Australian shares bounced higher on Thursday, defying falls in overseas commodities and equities markets, as investors took advantage of buying opportunities following months of heavy selling.

Global building materials maker James Hardie Industries was the biggest gainer, rising 10 per cent after it reported annual net profit had nearly tripled, pushing up the broader market.

Australian stocks have shed 6 per cent in two months amid concerns about slowing growth in China, the country’s biggest trading partner, tumbling commodities prices and the prospect that rate cuts won’t kickstart business spending as quickly as hoped.

Shares fell on Wednesday but clawed back some of their losses in the afternoon so “it looked like we finally found a bit of a floor’’, said IG Markets strategist Evan Lucas.

“We were probably due for a bit of consolidation, a bit of an uptick, which is good to see.’’

The S&P/ASX 200 index gained 36.9 points or 0.7 per cent to 5,647.2 by 0231 GMT, but still some 350 points off its 2015 peak of March 03, when traders expected it would soon exceed 6,000 points.

All major sectors gained, with iron ore giants BHP Billiton and Rio Tinto both up about 1.5 per cent despite declines in the commodity’s price overnight.

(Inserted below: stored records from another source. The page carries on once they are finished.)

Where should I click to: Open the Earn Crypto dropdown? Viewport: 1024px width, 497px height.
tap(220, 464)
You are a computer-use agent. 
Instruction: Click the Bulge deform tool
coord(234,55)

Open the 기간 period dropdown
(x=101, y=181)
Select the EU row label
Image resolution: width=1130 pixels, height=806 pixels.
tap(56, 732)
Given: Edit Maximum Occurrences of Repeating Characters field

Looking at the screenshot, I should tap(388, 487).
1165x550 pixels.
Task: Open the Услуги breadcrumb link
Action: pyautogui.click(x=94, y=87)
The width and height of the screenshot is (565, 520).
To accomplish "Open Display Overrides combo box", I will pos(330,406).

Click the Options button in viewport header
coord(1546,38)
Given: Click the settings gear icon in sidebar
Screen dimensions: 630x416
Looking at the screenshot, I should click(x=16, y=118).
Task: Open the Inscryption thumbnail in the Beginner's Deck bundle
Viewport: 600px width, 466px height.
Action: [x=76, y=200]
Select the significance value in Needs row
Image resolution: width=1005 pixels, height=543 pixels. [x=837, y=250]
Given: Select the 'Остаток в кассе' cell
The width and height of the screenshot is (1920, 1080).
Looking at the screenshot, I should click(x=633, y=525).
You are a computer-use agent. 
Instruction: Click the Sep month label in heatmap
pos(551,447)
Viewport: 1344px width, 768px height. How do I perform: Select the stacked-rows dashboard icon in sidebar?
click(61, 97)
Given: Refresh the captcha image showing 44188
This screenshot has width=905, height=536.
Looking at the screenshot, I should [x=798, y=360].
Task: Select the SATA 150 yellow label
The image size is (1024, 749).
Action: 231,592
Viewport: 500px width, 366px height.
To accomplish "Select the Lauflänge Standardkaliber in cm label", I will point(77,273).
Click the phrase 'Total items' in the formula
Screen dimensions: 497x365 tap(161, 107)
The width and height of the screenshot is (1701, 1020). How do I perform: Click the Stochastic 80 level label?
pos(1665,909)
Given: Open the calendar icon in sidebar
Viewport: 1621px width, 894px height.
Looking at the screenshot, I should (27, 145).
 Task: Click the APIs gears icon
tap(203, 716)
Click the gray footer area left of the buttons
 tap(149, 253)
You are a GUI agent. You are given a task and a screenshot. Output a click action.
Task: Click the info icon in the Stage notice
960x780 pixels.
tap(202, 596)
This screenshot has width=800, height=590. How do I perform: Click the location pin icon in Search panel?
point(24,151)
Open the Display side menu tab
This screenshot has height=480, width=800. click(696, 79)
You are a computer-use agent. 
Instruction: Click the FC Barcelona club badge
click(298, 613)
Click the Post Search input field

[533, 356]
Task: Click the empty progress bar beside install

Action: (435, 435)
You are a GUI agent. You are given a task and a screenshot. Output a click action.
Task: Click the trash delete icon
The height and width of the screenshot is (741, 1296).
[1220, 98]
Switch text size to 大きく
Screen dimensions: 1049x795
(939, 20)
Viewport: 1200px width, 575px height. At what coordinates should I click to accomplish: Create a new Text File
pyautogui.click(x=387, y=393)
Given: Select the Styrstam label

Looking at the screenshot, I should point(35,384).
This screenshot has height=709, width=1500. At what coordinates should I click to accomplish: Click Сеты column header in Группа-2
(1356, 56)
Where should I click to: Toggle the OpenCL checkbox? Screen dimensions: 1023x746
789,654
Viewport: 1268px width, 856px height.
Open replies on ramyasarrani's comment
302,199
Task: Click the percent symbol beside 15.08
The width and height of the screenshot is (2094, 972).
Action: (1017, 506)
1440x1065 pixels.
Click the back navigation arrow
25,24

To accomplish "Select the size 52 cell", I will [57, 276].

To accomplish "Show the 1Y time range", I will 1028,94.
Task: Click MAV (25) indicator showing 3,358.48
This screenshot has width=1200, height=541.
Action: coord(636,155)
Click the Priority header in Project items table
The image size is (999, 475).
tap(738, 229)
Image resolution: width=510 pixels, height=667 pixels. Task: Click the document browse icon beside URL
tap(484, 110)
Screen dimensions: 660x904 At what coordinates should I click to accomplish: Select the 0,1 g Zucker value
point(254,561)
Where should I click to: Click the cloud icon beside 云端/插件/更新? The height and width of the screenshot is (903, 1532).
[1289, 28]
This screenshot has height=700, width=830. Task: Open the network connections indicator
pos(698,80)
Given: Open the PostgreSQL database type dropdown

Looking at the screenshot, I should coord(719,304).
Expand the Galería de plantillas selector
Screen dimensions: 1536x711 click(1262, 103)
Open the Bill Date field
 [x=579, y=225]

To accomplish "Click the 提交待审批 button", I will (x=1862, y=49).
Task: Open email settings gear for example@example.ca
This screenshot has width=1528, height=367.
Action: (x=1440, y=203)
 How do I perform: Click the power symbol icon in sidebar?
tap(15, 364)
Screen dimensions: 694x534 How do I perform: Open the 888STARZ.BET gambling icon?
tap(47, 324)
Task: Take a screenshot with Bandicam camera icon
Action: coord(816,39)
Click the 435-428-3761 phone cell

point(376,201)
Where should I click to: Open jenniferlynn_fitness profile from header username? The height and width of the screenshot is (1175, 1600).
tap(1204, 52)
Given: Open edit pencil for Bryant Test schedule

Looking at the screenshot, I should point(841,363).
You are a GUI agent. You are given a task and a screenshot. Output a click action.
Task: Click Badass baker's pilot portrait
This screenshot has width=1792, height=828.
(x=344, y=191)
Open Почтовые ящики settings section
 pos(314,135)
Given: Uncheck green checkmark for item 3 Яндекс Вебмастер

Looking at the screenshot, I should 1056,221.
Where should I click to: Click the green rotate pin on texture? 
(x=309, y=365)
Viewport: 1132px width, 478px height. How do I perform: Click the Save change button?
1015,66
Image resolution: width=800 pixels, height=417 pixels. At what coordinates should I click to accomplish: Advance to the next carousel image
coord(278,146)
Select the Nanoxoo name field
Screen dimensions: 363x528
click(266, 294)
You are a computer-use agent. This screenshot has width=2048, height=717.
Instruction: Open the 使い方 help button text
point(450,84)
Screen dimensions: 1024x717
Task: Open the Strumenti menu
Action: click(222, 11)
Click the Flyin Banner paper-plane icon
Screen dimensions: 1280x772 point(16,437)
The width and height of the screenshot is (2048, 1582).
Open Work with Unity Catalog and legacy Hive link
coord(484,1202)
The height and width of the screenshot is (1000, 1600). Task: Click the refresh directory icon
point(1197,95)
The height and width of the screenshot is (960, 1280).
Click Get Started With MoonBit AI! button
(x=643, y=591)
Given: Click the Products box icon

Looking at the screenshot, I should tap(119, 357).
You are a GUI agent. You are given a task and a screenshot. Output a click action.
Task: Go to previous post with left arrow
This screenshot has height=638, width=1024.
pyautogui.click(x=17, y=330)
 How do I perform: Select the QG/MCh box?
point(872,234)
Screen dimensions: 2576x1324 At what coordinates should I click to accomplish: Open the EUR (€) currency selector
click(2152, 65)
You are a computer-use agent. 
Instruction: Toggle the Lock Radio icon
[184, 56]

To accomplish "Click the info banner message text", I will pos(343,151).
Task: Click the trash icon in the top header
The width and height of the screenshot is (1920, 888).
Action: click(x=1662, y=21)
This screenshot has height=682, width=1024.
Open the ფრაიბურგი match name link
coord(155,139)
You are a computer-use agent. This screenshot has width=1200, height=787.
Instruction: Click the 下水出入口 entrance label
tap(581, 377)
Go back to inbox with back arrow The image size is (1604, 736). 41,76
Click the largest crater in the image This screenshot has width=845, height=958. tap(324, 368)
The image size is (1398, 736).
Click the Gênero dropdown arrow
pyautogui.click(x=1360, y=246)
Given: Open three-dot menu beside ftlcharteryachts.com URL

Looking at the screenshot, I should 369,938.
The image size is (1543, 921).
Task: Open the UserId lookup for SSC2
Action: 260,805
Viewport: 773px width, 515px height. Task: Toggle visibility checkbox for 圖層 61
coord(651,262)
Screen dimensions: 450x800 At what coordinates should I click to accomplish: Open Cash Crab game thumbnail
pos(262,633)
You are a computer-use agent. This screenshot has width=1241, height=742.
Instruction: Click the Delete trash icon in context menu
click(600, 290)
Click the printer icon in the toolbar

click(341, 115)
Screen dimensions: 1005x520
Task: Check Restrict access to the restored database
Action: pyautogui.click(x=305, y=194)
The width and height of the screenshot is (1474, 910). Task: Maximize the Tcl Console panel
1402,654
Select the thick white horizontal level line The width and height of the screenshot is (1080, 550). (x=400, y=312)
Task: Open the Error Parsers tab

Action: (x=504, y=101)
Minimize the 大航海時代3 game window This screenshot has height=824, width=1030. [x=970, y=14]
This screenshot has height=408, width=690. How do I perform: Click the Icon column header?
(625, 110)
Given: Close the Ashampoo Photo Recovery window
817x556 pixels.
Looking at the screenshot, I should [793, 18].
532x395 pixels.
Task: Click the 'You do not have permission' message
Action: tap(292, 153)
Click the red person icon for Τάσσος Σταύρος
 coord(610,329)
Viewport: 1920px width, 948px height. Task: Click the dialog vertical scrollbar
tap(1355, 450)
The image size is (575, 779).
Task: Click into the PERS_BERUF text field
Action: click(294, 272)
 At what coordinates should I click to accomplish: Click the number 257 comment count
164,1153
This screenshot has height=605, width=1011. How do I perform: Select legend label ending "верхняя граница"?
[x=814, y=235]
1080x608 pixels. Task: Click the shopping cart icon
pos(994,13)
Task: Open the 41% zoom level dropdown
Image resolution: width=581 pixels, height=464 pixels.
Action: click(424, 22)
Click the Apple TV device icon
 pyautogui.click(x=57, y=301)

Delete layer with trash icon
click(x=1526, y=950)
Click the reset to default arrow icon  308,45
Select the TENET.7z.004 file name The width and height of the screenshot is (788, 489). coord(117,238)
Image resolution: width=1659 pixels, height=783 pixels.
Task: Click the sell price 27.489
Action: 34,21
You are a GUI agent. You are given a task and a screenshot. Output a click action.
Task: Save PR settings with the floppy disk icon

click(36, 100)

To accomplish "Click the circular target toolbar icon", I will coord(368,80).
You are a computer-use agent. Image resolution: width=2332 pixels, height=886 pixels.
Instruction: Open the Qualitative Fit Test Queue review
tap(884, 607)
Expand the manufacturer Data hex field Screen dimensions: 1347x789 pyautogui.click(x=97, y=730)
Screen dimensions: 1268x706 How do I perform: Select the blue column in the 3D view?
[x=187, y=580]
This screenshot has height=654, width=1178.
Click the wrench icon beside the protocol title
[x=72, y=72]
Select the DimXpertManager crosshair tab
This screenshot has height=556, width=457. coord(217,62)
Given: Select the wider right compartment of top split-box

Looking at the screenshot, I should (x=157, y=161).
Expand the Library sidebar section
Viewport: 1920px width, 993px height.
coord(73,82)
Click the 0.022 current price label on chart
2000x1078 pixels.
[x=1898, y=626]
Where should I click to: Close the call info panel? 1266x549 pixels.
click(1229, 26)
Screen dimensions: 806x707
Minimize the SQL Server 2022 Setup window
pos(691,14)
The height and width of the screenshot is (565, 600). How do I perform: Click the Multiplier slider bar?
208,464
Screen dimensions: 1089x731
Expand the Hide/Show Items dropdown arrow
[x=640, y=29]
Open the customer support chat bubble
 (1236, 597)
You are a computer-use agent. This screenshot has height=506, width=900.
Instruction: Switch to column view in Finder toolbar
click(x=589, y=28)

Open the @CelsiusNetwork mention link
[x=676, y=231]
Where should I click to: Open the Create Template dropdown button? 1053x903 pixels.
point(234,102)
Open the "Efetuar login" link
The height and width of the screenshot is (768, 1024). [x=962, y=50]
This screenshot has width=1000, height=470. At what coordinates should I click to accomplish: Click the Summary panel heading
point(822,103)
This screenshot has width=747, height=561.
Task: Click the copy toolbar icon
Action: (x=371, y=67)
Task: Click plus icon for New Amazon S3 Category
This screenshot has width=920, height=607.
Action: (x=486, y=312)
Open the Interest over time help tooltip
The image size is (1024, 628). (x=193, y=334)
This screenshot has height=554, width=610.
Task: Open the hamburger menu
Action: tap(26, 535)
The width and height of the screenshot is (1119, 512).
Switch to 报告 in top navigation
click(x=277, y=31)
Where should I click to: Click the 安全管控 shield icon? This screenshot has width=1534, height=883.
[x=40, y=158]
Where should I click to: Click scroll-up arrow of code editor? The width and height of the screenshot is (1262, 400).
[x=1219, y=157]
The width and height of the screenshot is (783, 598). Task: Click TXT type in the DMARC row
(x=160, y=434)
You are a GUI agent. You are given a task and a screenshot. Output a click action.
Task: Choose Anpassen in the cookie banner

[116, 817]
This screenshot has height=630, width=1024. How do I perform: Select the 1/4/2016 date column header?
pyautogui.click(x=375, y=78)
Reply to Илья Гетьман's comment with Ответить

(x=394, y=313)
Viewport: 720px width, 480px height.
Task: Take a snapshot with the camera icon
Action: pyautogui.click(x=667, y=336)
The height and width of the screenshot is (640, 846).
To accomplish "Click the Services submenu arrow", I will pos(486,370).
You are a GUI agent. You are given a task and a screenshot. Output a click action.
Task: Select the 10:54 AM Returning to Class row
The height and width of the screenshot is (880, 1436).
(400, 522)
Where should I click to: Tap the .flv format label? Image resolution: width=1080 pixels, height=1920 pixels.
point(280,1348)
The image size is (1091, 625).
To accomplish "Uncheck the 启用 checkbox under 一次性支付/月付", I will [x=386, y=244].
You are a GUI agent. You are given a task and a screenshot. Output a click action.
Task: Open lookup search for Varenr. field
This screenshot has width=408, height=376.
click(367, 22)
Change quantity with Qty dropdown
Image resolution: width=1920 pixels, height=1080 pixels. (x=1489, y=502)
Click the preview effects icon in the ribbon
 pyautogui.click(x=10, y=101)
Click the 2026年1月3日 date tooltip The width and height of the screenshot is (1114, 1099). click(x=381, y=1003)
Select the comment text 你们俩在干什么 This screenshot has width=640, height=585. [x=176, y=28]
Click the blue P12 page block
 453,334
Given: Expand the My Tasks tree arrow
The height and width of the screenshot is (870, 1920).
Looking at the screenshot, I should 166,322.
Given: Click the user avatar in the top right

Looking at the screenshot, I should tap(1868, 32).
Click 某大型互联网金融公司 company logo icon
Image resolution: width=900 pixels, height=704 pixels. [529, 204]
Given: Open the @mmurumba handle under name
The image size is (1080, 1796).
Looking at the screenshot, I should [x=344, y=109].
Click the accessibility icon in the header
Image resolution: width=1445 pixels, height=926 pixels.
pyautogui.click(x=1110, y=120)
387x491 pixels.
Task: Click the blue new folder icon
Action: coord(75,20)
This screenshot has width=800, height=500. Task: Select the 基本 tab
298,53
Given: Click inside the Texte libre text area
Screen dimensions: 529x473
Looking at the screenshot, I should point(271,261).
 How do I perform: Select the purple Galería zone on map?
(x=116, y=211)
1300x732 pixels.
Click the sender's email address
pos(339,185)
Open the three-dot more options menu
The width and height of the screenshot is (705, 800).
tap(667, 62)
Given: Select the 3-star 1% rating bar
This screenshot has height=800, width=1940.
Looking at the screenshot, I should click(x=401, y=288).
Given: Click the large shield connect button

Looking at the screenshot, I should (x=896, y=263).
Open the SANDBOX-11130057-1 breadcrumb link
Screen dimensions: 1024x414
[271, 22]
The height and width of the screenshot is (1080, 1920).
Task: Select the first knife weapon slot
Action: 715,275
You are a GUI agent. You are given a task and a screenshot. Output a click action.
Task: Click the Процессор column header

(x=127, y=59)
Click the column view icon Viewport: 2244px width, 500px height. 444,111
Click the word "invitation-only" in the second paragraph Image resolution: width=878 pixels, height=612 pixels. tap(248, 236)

Rival Fortescue Metals Group firmed 0.5 per cent.

Energy stocks likewise split from the oil price, which fell, with Woodside Petroleum up 1.3 per cent, Origin Energy up 2.4 per cent and Oil Search 1.7 per cent higher.

Banks rose as declines in recent sessions drew investors to their yield potential. Commonwealth Bank of Australia added 1 per cent while Westpac Banking Corp and Australia and New Zealand Banking Group each rose about 0.3 per cent.

Health stocks gained as a weaker Australian dollar boosted potential profits overseas. Hearing aid maker Cochlear jumped 6 per cent and ResMed , which makes products to treat sleep disorders, climbed 2 per cent.

NZ stocks flat

New Zealand stocks were flat after paring modest gains with a mixed showing for top stocks which saw the benchmark NZX-50 index fractionally lower at 5755.25.

Telecommunications stock Spark was down 1.8 per cent at nine-month lows, with softness also for Fletcher Building and Contact Energy.

Kiwi Property Group , the market’s biggest listed property investor, was down 2.5 per cent as it resumed trading after completing a NZ$151.9 million equity raising.

Some of the bigger moves were among small-cap stocks, with technology company Rakon up 8.7 per cent to a near 2-1/2 year high as it posted a small annual profit after several years of hefty losses.

Education provider Intueri Education was down 1.4 per cent after it reported trading at the lower end of guidance, while it was being investigated by authorities over its record keeping.

DNZ Property Fund was up 1.5 per cent after reporting a lift in its annual profit.